> [Instructions for the task]
From the line that holds "Where should I" down to the last line of the listing below, transcribe exactly and only those lines. Leave pictures out.

> [Exercise data]
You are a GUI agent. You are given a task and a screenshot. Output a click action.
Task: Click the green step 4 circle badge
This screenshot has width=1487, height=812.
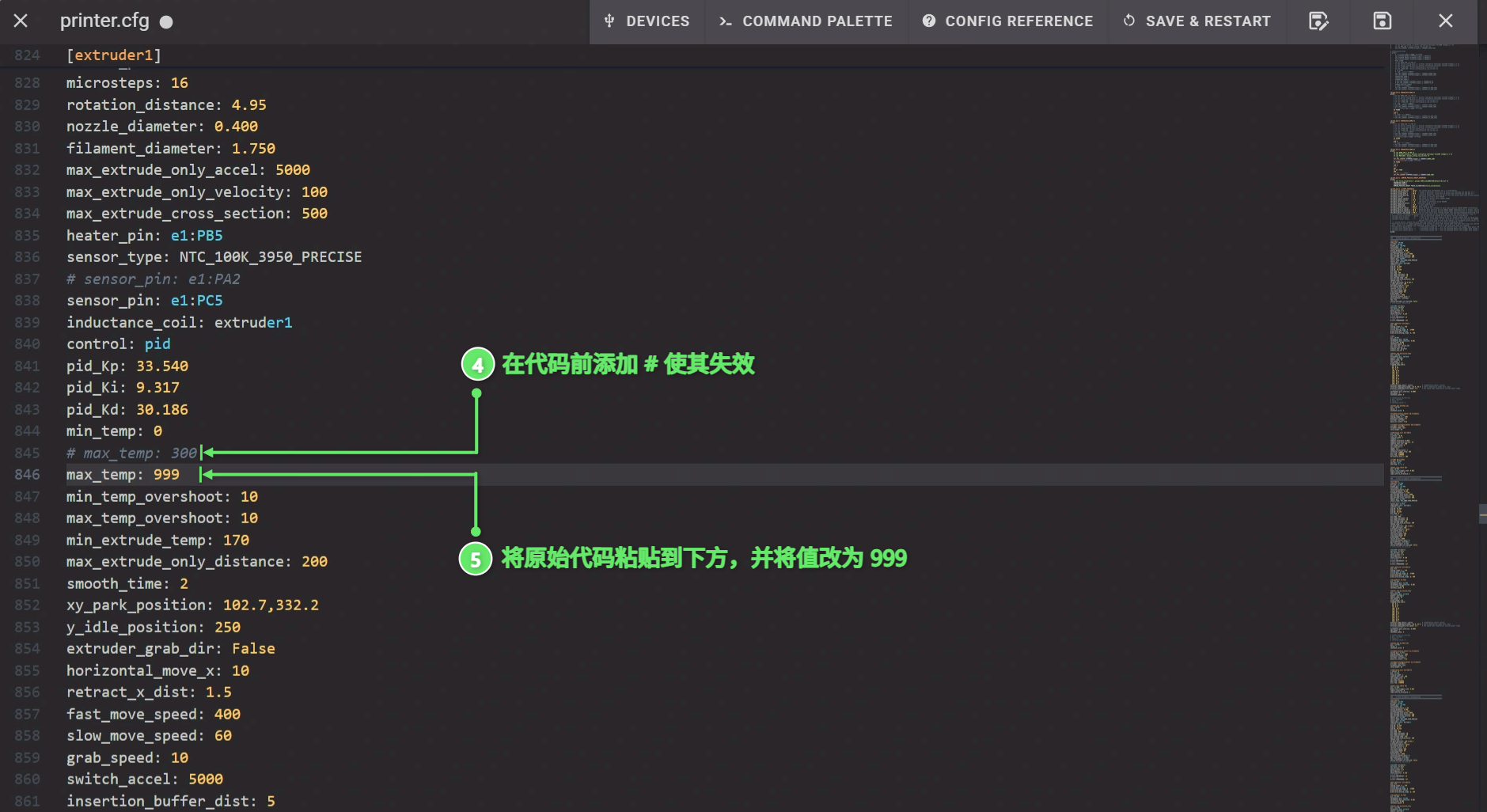(477, 365)
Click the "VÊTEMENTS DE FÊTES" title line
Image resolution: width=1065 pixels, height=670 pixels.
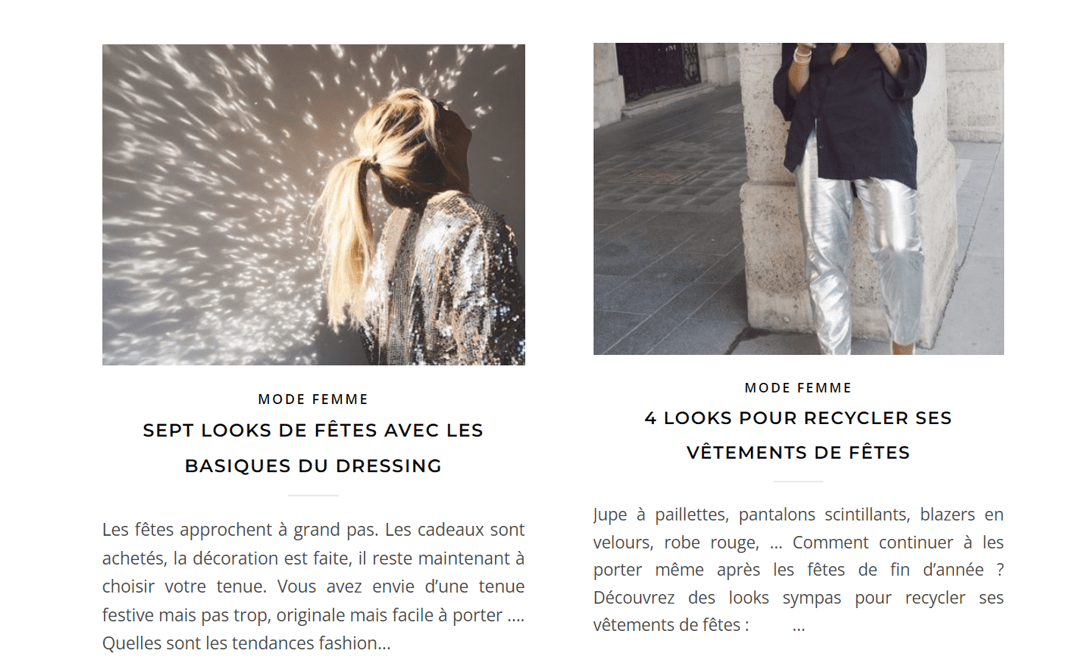click(x=798, y=453)
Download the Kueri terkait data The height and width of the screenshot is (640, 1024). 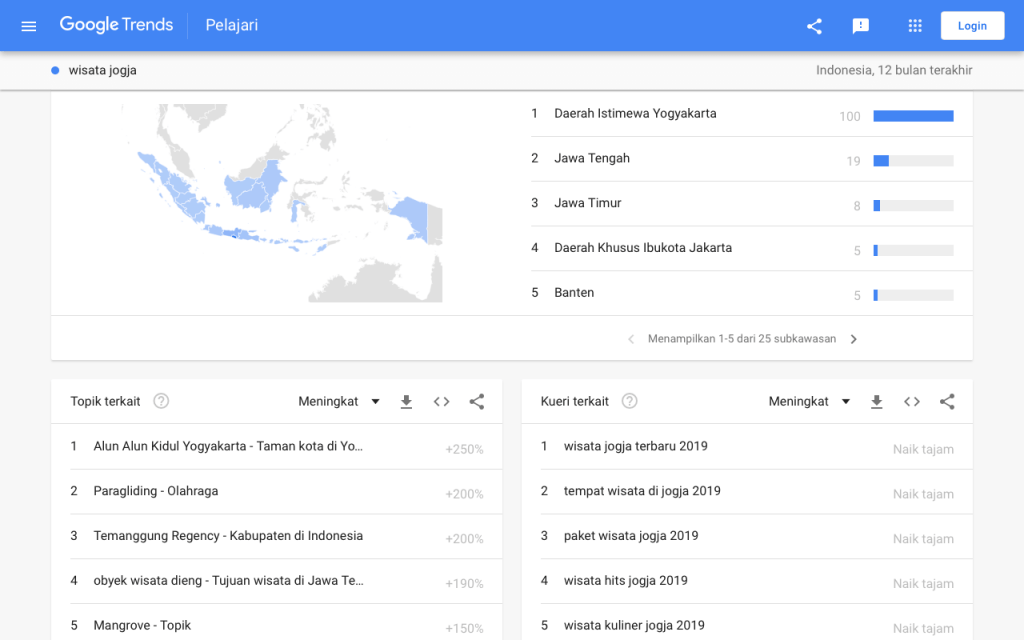pos(876,402)
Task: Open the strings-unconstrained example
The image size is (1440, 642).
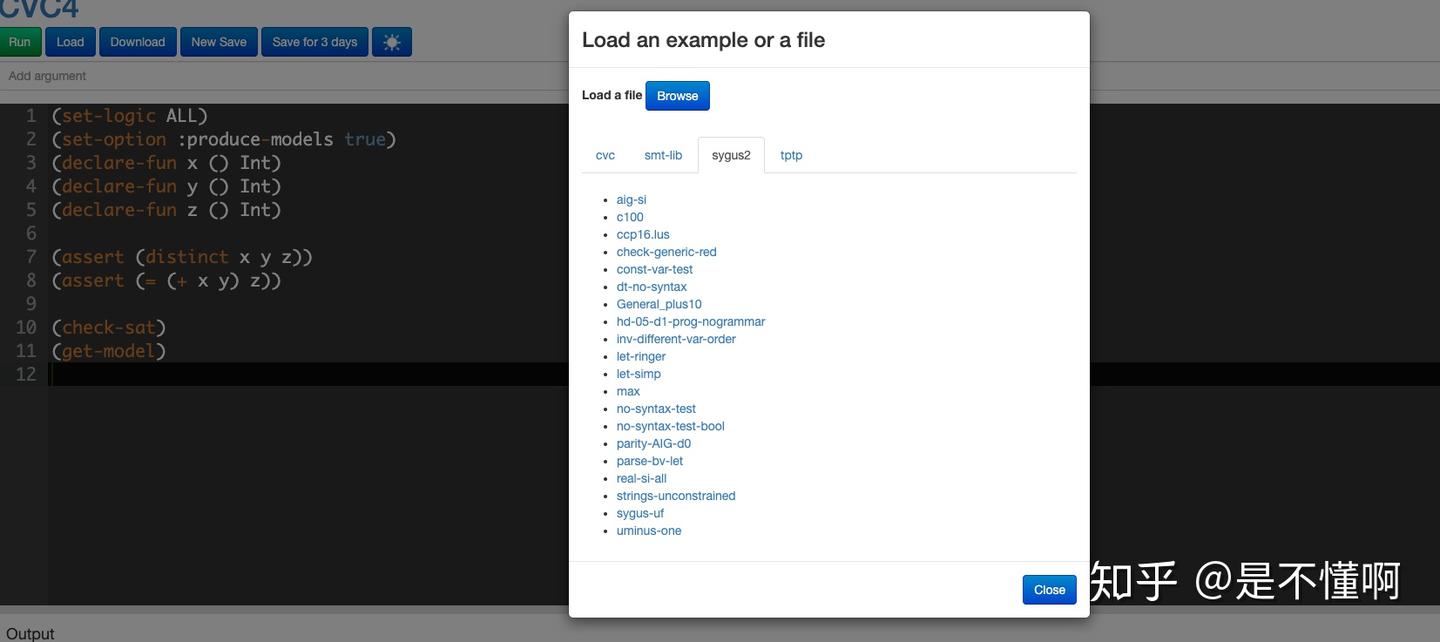Action: click(676, 496)
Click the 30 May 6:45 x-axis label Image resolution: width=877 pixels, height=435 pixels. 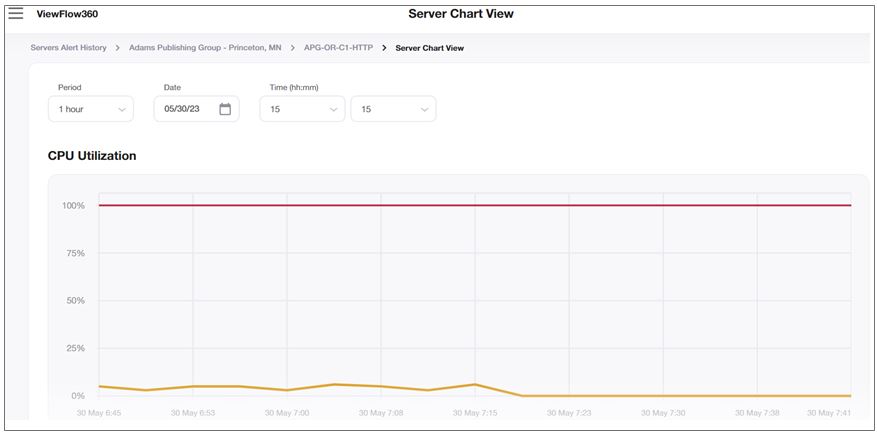click(98, 412)
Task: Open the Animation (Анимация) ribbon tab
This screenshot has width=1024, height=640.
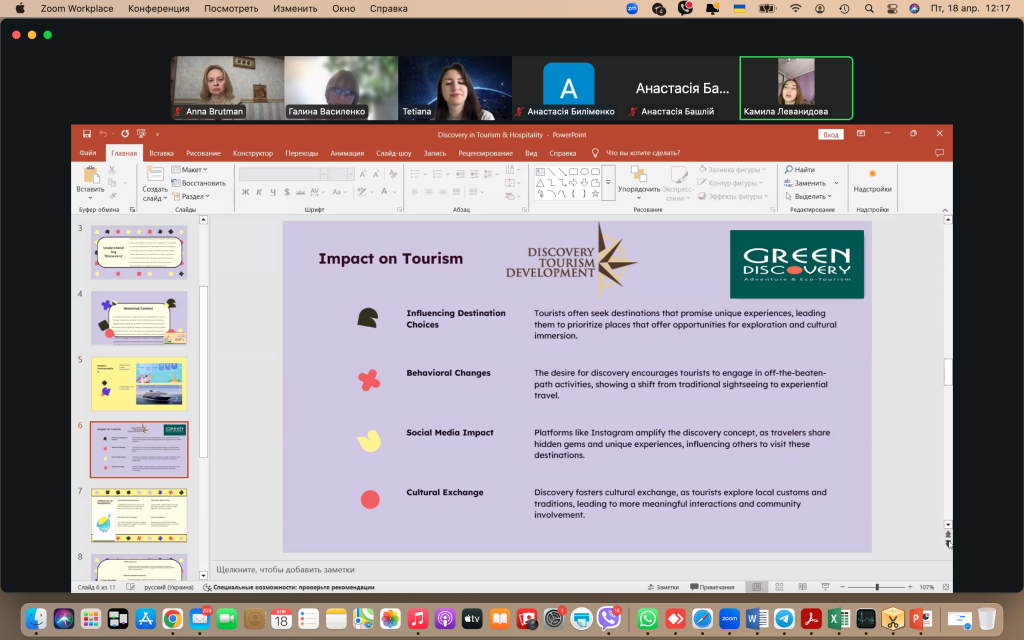Action: 347,153
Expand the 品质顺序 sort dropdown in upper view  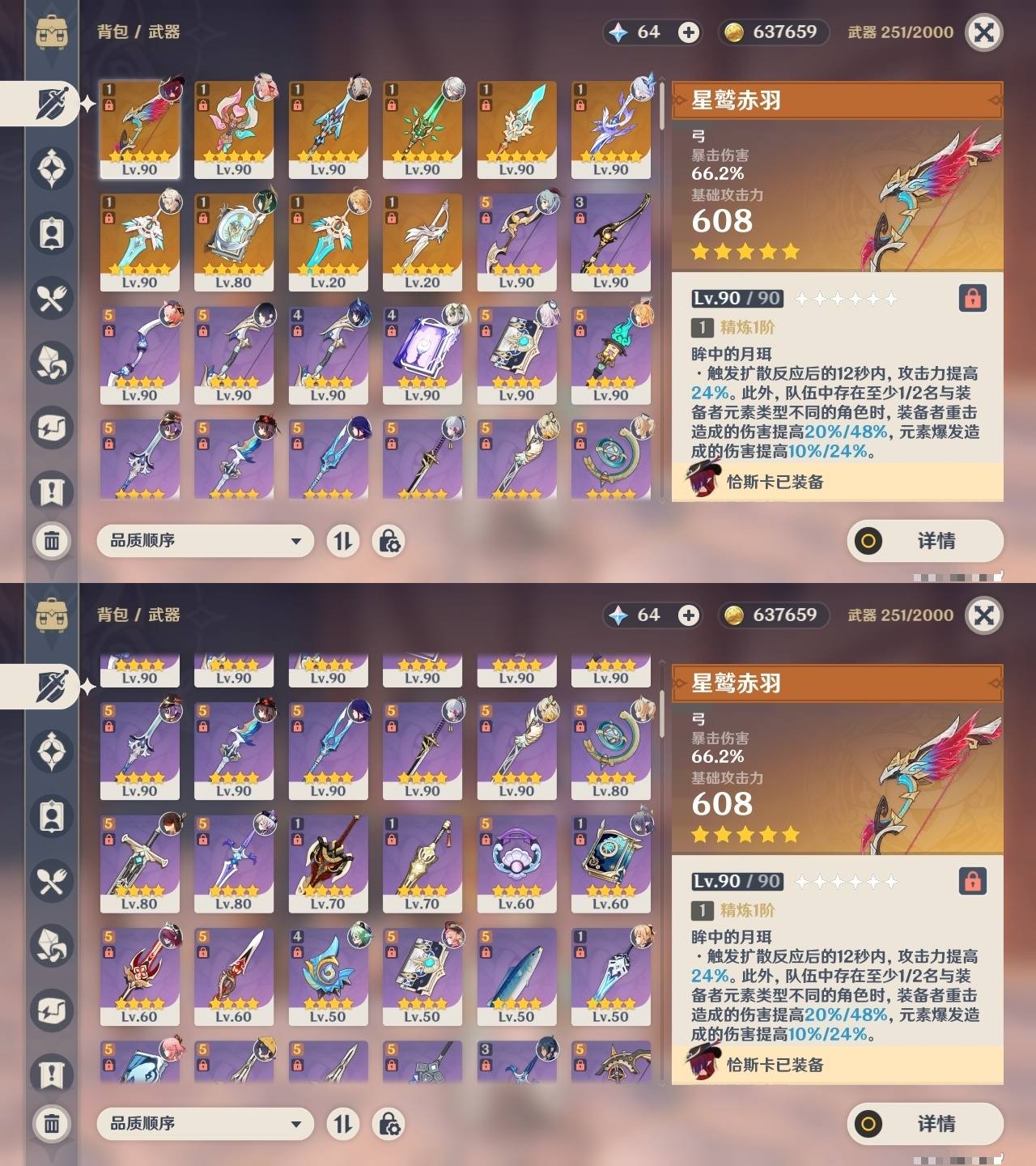pos(206,541)
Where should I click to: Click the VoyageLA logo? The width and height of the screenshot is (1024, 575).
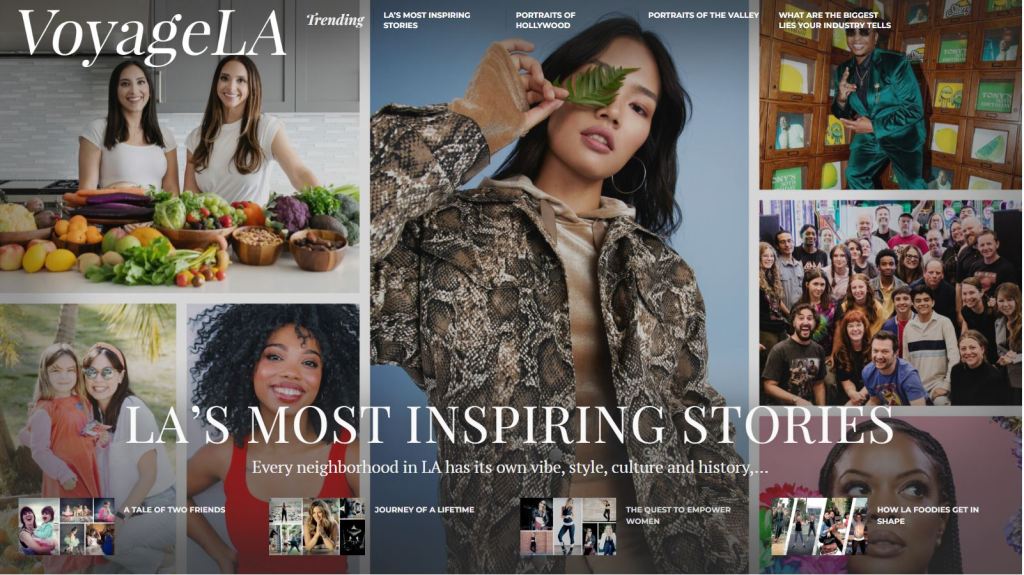click(x=152, y=36)
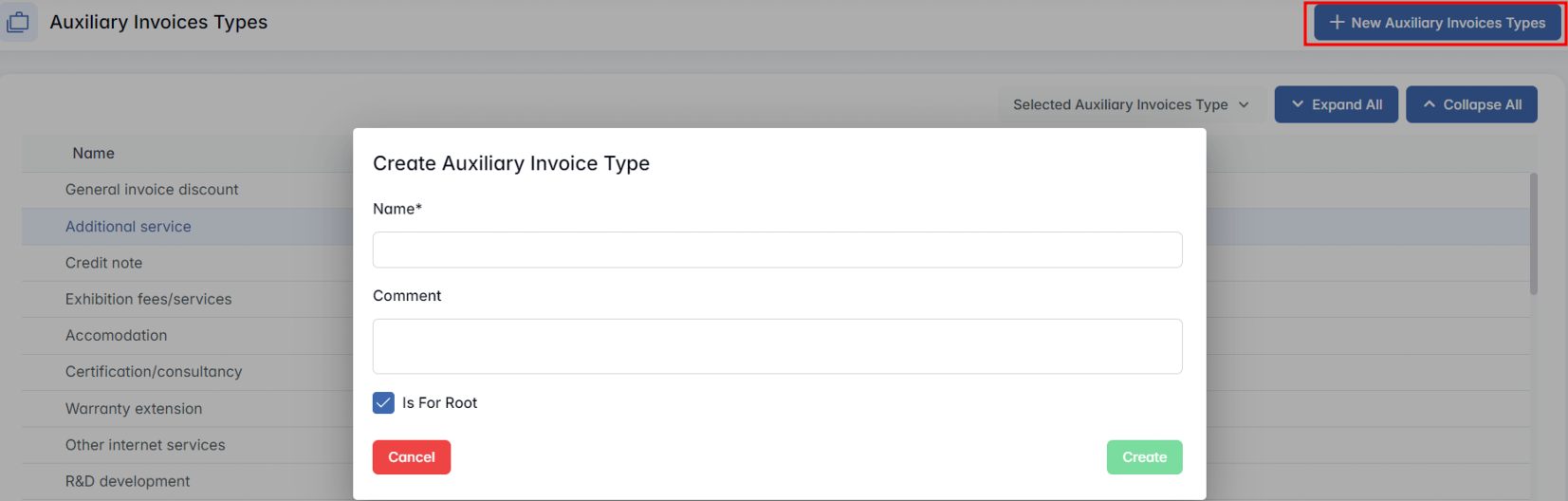Click the vertical scrollbar of the list
The width and height of the screenshot is (1568, 501).
click(x=1533, y=233)
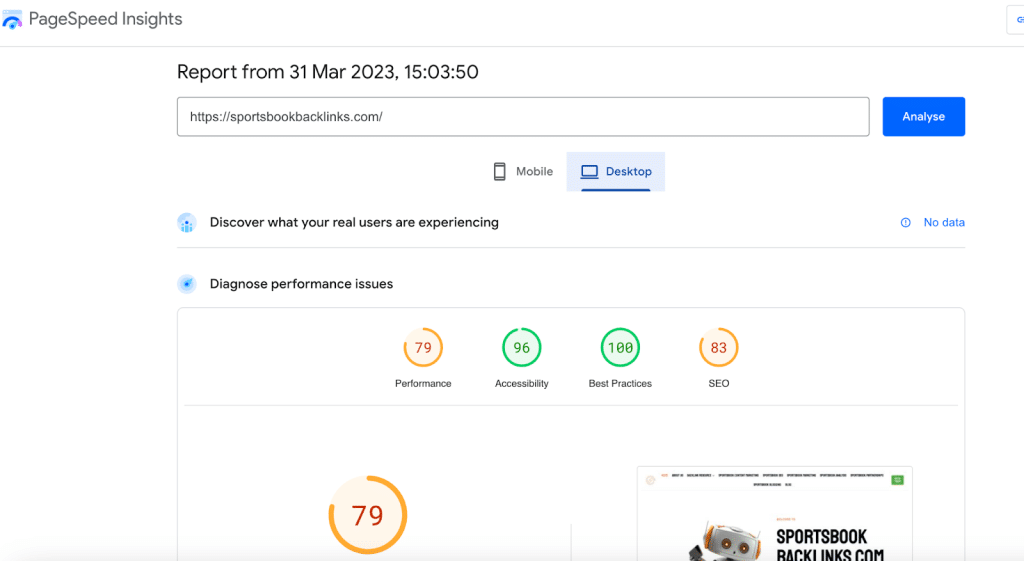
Task: Jump to Performance via the 79 gauge
Action: pyautogui.click(x=423, y=348)
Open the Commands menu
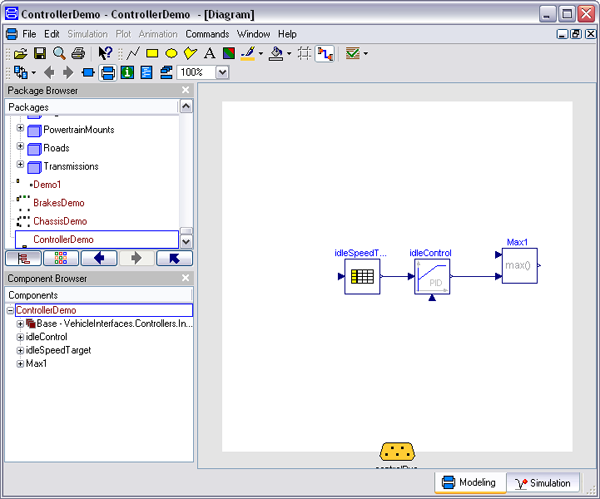 coord(207,34)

> [Answer to this exercise]
Where should I click to: Click the VoyageLA logo? The width and height of the screenshot is (1024, 575).
click(x=152, y=36)
Click the vertical scrollbar of the list
The width and height of the screenshot is (1568, 501).
click(x=1533, y=233)
Task: Jump to Performance via the 79 gauge
Action: pyautogui.click(x=423, y=348)
Open the Commands menu
 coord(207,34)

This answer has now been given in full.